We’d watch the lightning crack over canefields
Three years ago a colleague at work told me about these two amazing golf courses his mate had just played. One was in New Zealand called Cape Kidnappers and the other in Tasmania which of course is Barnbougle. I looked up these courses on google and was blown away. This was the first step to reawaken the goals I had when younger to play great golf courses and the past weekend finally made the pilgrimage to one of these courses.
Barnbougle Dunes and Lost Farm are located in a spectacular location in Bridport which is a tiny village on Tasmania’s north shore. While fairly easy for me to get to in Melbourne, appreciate this is a different proposition if based outside of Oceania. It’s the equivalent of me visiting Highland Links in Nova Scotia but many still make the trip and with world class courses designs and vistas, it’s easy to see why. Now with Cape Wickham and Ocean Dunes opening on King Island, there is even more reason to come out here.
The Barnbougle site was originally a potato farm owned by Richard Sattler. A golf enthusiast Greg Ramsey saw the vast potential in the site and worked with Sattler to develop a world class golf course. Tom Doak, the well renowned US architect was hired along with local architect Mike Clayton and the result was the Barnbougle Dunes golf course which opened for play in 2004. Doak was so eager to build the course that he arranged a long term payment plan for his services.
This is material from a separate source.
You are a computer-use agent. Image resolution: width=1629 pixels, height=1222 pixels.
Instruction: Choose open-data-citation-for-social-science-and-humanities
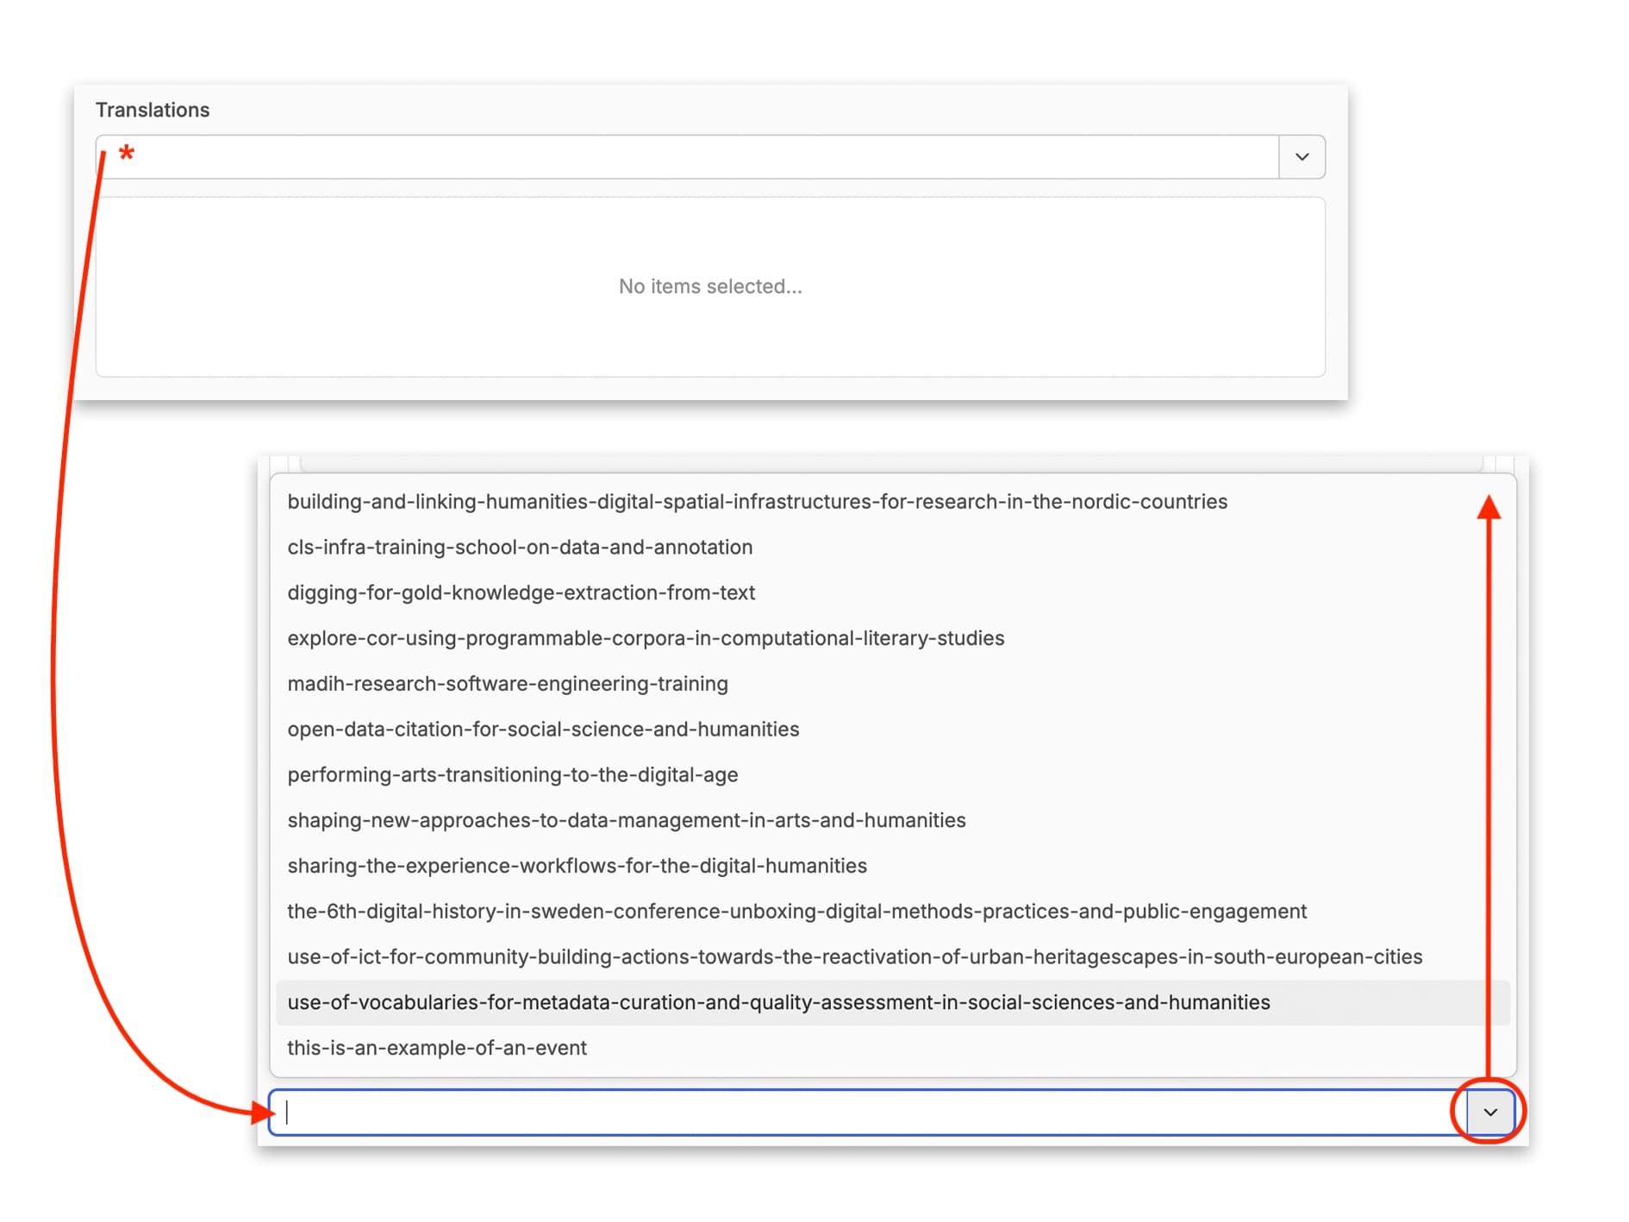click(x=543, y=730)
The result has been a resounding success with luxurious accommodation located on site along with spa facilities, fine dining and of course now the secondary site at Lost Farm.
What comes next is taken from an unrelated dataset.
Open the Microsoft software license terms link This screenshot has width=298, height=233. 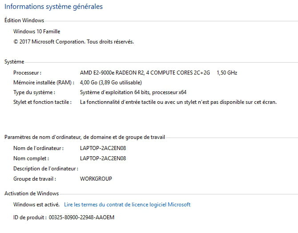(127, 205)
Onto the course, we were first off on Sunday morning with only the wallabies for company. Beautiful time of the day to play but there was little wind in fact bright blue skies mirroring our round at Lost Farm the previous day. Not sure Doak would be too happy about us chickening out and sidestepping the strong bass strait winds but I have my fill at the National! The two sets of nine are located on either side of the clubhouse so there is ample opportunity to sample stunning views of the Bass Strait and experience differing wind conditions. Before launching into a more in depth analysis of some of the holes, I must say that the course features the strongest set of Par 4s I’ve played so far.
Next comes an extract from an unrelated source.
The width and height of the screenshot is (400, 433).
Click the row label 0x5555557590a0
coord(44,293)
The opening two holes were fairly straightforward on flat farm land, the second was SI 3 which we struggled to understand though figure wind might be a factor here. Things get interesting at the 3rd hole. Must confess we were scratching our heads where to hit initially before realising that we were hitting to the left of a strong dog leg right hole. This day it was a mid iron with the approach played into a green protected by dunes and hazards (and wallabies!) but can imagine that driver will often be needed. Hole was followed by another short Par 4 which John Sabino rates as one of the world’s best, I know this because I re-read his blog last night! Another short Par 4 tempting you to have a go, smart play is to hit another mid iron but I went for it. Smacked my drive but was five metres offline and the left greenside bunker snaffled my ball. This left a touch second shot and I ended up further away from the hole than had I just hit a 7 iron – PW from tee. A brief interlude past Reg’s hut and the beach took us to the longish Par 3 5th. The 7this a shorter Par 3 but a masterpiece reminiscent of the postage stamp at Troon. Only one thing to do here and that’s hit the green. I reckon my gap wedge was a couple of metres from being perfect but found myself off the back with an extremely hard second shot. I ended up with a 5 while Dad birdied the hole. Would love to play the hole in windy conditions. Two long Par 4s complete the opening 9 with the 9th featuring an approach shot on a steeply gradient fairway and the 8th just bloody hard! Phew time to take stock and take in probably the best 9 holes of golf I’ve played.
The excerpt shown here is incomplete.